The Democratic of Congo is not inexperienced when it comes to Ebola. There have been 10 outbreaks since 1976. In 1976, there were 318 reported cases with 280 confirmed deaths. Every outbreak preceding the current ongoing one has had less than 320 reported cases of Ebola.
The fear in the Congo is that the disease will be spread in the large city of Goma. Sixty people are known who were in contact with the priest while he was sick. WHO staff and CDC experts have been and are working on-site in the Democratic Republic of Congo and are trying to do all they can to prevent the spread of the disease and treat those already afflicted.
In some places in Africa, including Sierra Leone, some burial rituals have increased the spread of Ebola. In the traditional Kissi culture, a woman cannot be buried with her fetus or it is said to mess with the world’s natural cycles. The procedure puts those in contact with the infected body at a high risk of contracting Ebola. It has proved difficult for medical professionals to balance science with culture and be sensitive to the rituals of the native people.

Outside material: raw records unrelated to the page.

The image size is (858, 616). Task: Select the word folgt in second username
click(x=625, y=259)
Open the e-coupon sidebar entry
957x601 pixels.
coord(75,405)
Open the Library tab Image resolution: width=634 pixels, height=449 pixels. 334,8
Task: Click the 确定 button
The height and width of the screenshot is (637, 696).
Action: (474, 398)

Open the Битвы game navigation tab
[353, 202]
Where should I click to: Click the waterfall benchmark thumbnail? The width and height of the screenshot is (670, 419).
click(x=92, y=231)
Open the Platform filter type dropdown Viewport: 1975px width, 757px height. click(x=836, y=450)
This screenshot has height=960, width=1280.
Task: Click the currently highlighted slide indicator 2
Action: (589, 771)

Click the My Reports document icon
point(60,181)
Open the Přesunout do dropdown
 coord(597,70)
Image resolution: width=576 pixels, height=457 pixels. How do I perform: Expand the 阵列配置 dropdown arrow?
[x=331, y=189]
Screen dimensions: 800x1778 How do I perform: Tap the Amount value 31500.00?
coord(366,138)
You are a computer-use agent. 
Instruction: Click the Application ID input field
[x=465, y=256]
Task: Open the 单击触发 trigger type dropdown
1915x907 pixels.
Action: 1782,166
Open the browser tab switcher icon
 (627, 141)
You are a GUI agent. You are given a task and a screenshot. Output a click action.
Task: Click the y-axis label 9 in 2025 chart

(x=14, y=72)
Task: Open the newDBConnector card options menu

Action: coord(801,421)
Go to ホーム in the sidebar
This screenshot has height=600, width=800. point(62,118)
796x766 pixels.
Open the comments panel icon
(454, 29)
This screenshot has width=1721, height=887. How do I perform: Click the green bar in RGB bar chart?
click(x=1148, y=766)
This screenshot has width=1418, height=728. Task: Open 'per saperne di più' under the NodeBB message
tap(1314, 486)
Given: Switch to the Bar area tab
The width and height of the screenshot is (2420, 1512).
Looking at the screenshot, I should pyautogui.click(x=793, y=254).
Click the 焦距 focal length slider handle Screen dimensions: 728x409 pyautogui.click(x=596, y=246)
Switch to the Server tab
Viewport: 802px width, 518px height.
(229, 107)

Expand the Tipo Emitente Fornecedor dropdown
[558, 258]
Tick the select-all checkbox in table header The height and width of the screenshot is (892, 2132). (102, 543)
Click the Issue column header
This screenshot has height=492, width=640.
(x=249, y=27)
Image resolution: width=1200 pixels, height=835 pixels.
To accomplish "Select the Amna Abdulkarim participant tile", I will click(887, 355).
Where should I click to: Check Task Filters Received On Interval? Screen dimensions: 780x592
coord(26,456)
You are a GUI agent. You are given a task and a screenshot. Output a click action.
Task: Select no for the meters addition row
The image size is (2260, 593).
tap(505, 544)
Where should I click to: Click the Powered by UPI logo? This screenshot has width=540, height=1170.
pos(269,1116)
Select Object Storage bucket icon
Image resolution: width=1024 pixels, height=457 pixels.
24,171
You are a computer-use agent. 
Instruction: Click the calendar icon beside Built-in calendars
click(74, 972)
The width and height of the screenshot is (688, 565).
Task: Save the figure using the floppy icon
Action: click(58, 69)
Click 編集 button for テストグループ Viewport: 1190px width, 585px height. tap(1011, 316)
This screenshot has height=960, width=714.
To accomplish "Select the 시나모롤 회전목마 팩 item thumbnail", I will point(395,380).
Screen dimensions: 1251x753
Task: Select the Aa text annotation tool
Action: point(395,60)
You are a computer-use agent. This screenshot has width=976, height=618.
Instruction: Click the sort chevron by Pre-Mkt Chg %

The problem with Ebola is that it cannot be eradicated. The pathogen is not confined to humans, so it continues to spread. While scientists are not certain, it is believed that Ebola is animal-borne and spreads to humans from fruit bats. Once a person has contracted the disease, he/she can spread it to others through the direct contact of bodily fluids. This can still occur if the infected person has died. Some symptoms of Ebola include fever, severe headache, unexplained hemorrhage, diarrhea and fatigue.
Currently, there is no vaccine or cure for Ebola. There is an experimental vaccine that has been tested by the WHO. The vaccine, rVSV-ZEBOV, has been very successful so far and is awaiting FDA licensure. The treatment, though, for now, consists of oxygen therapy, providing fluids and medication for controlling blood pressure and other symptoms.
With the WHO declaring the Ebola epidemic in the Democratic Republic of Congo a public health emergency, it is hoped that the disease will be contained and further outbreaks will be avoided.